In an interview with The Outline back in March, Parsons School of Design professor David Carroll casually mentioned the startlingly large difference between how Americans and Europeans view privacy. It was the sort of comment that was easy to forget amidst all of the Cambridge Analytica fueled craziness, but now, nearly two months later, it only grows more profound. Allow him to explain:
“Europeans have a different cultural idea, I believe, about what privacy means and signifies,” Carroll said in a phone interview. “They strongly associate privacy with dignity. When you ask Americans what privacy means they would say things like, the ability to keep a secret, which is actually a very unsophisticated understanding of what it really is. Europeans tend not to even use the word privacy; they understand it as a fairly meaningless term, especially from a legal perspective. And that’s why they prefer the term data protection.”
The term “privacy” carries the distinct connotation of privilege. It’s the sort of thing that must be deliberately bestowed upon another. You tell someone, I’ll give you a little privacy, okay?, not You have privacy. It can’t exist without external grace.
As clunky and boring as a term like “data protection” may sound, it has an undeniably different feel. It immediately implies that data in question is rightfully yours, and thus deserves protection when lent out. The conditional nature of the relationship is built in to the very phrase itself. It places the onus on the other, marking them as the party asking for a concession.
Substitute the phrase in for “privacy” as we see it most often in our day to day lives and the importance of this tonal difference becomes even more clear. Instead of “privacy policies,” we’d have “data protection policies;” Facebook’s “privacy scandal” would become Facebook’s “data protection scandal.” It not only clarifies the responsibilities of the third party holding on to your data, but it intensifies the significance of their protection. It’s not merely a task that companies are “supposed to do,” it’s a legal obligation.
Of course, the term “data protection” didn’t just spring out of the ether; it exists as part of the EU’s General Data Protection Regulation. In a section of the GDPR entitled “Data protection as a fundamental right,” the term’s importance is stressed again and again: “The protection of natural persons in relation to the processing of personal data is a fundamental right… everyone has the right to the protection of personal data concerning him or her.”

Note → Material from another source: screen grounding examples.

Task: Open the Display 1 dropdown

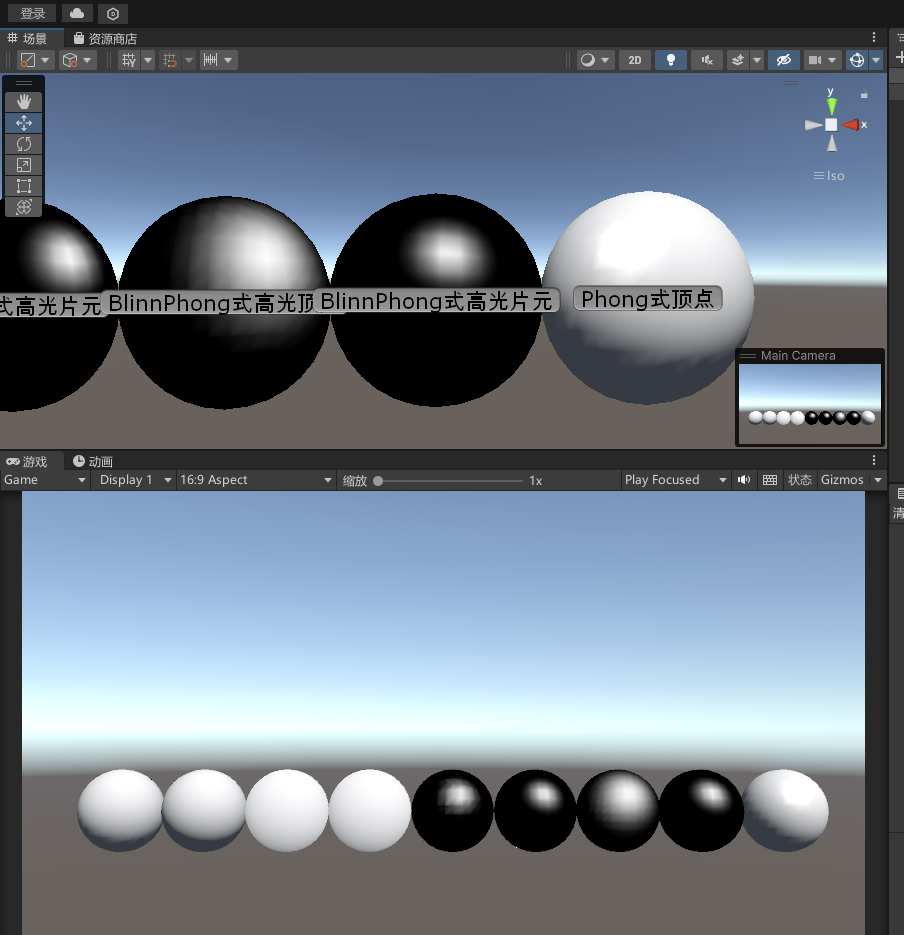Action: coord(134,480)
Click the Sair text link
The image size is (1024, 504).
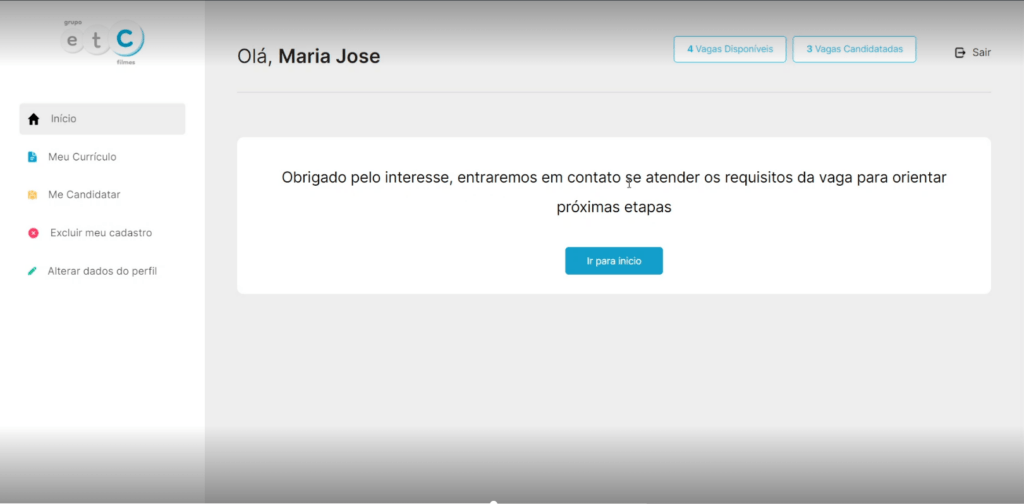coord(981,52)
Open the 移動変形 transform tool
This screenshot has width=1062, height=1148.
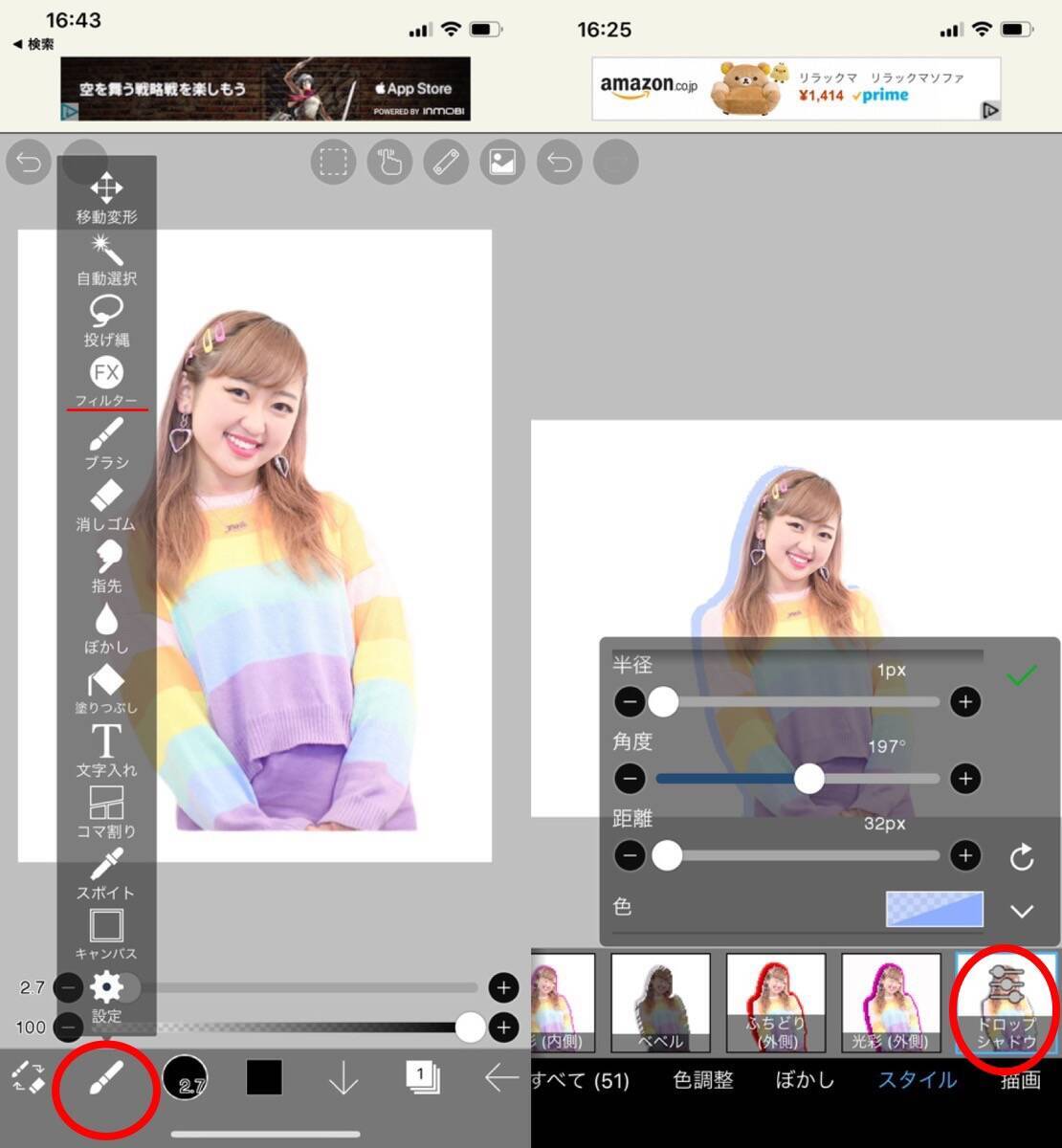coord(106,195)
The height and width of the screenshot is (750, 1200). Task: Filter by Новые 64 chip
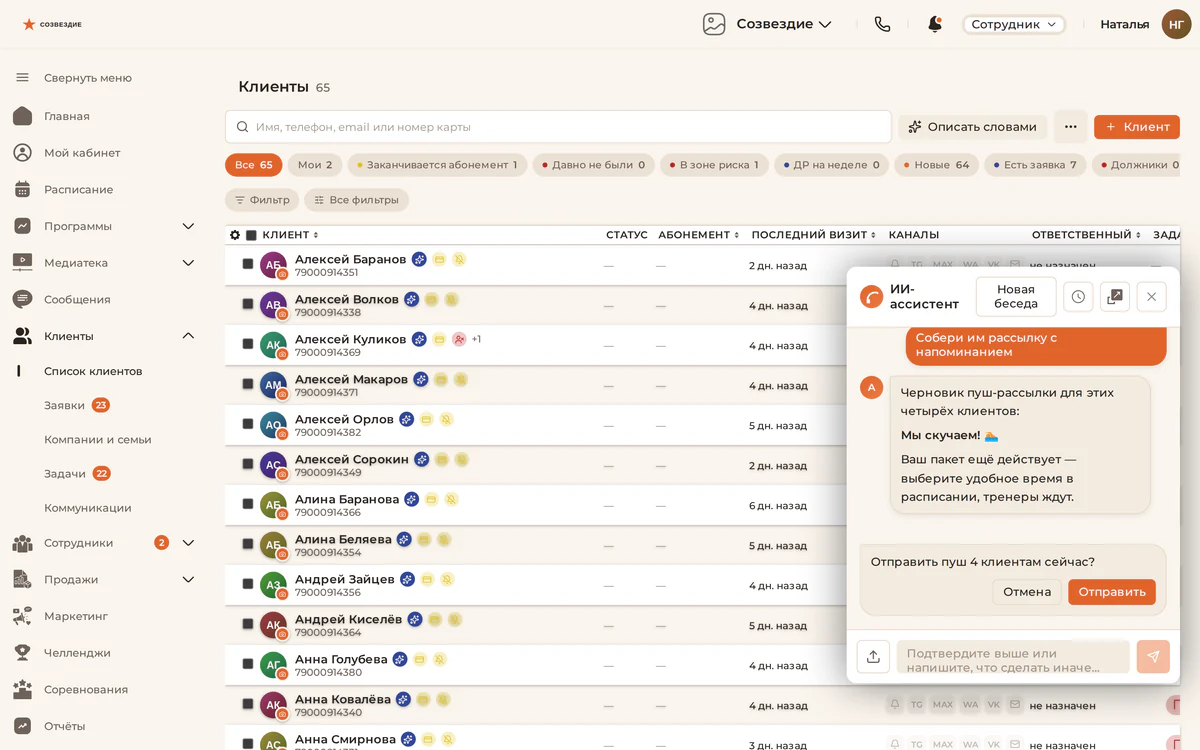(936, 165)
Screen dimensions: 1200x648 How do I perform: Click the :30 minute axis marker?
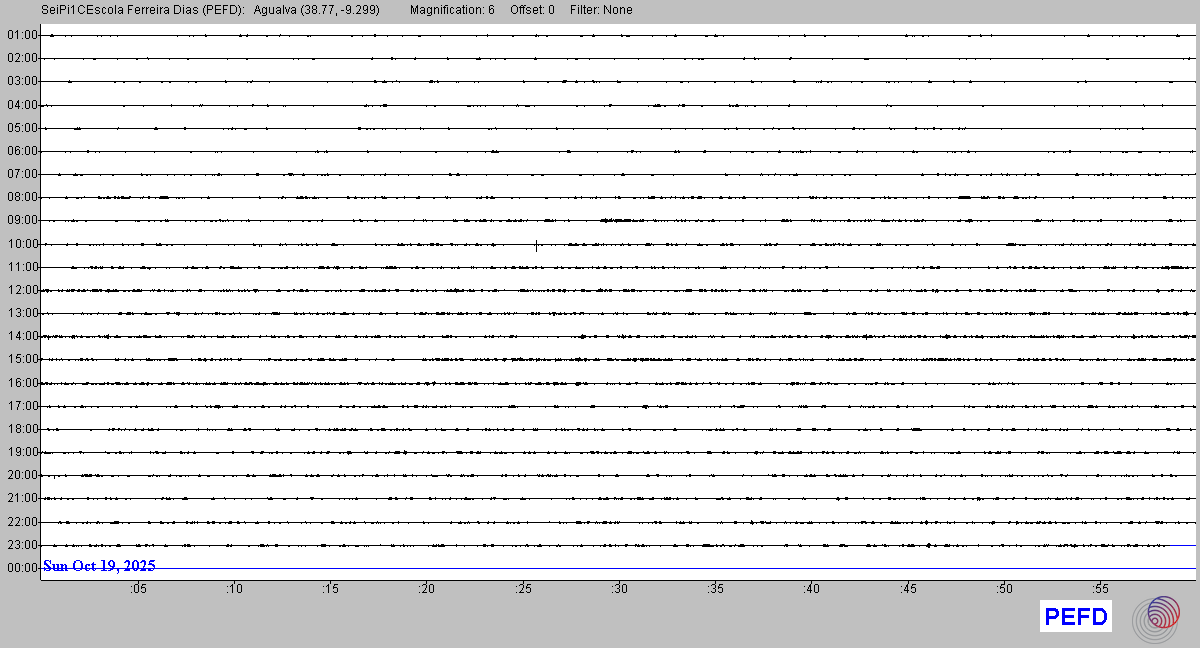click(x=619, y=589)
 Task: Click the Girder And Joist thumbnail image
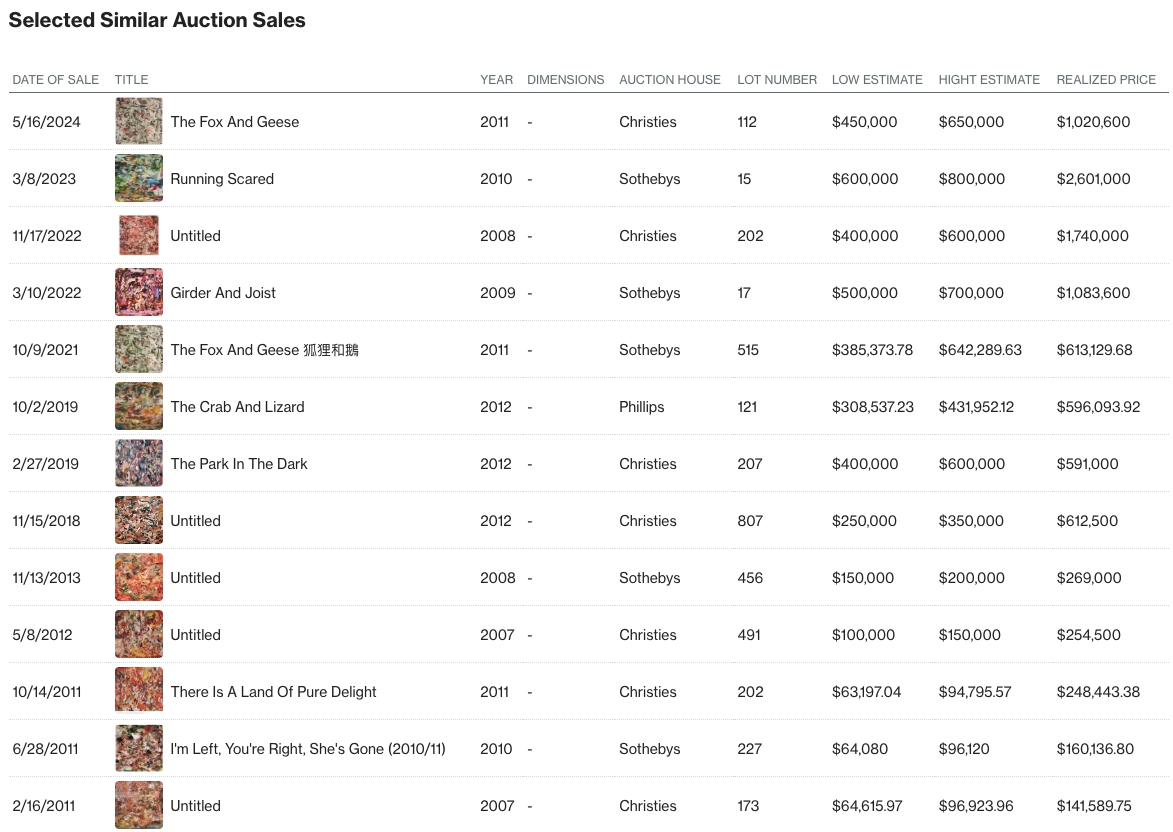point(139,293)
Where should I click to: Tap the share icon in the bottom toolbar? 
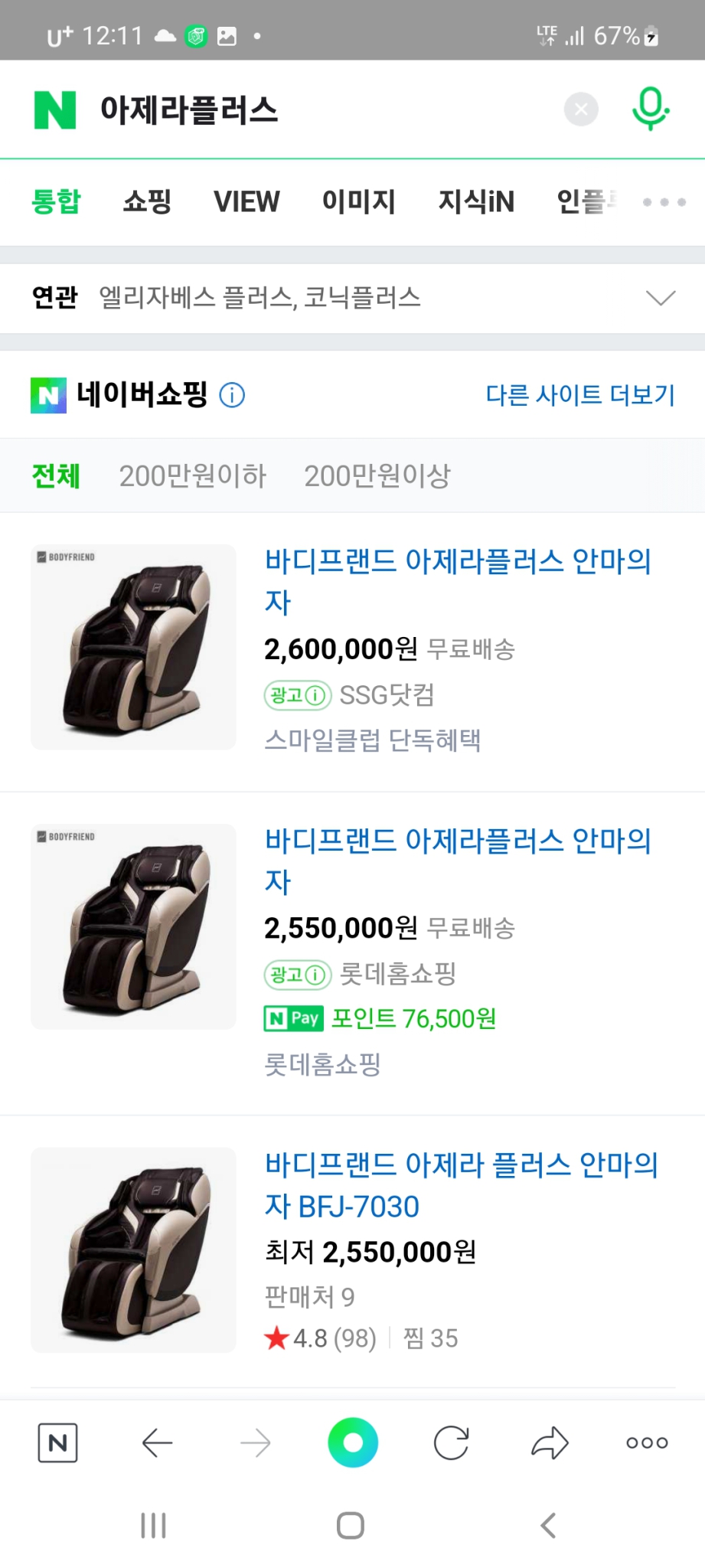[550, 1442]
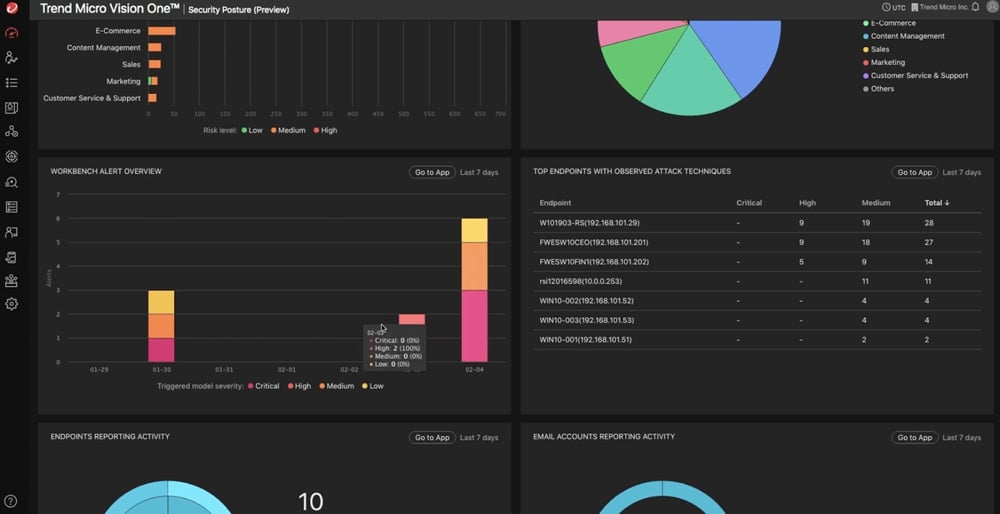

“Data protection is a legal concept that not only suggests property rights and civil rights, but also something you can prove and disprove, like you can prove or disprove whether your data was protected or not,” said Carroll when asked about the impact of such a change in terminology. “It’s really hard to define privacy, let alone determine if it was injured. From a legal perspective they’re way ahead of us, and we need to catch up fast.”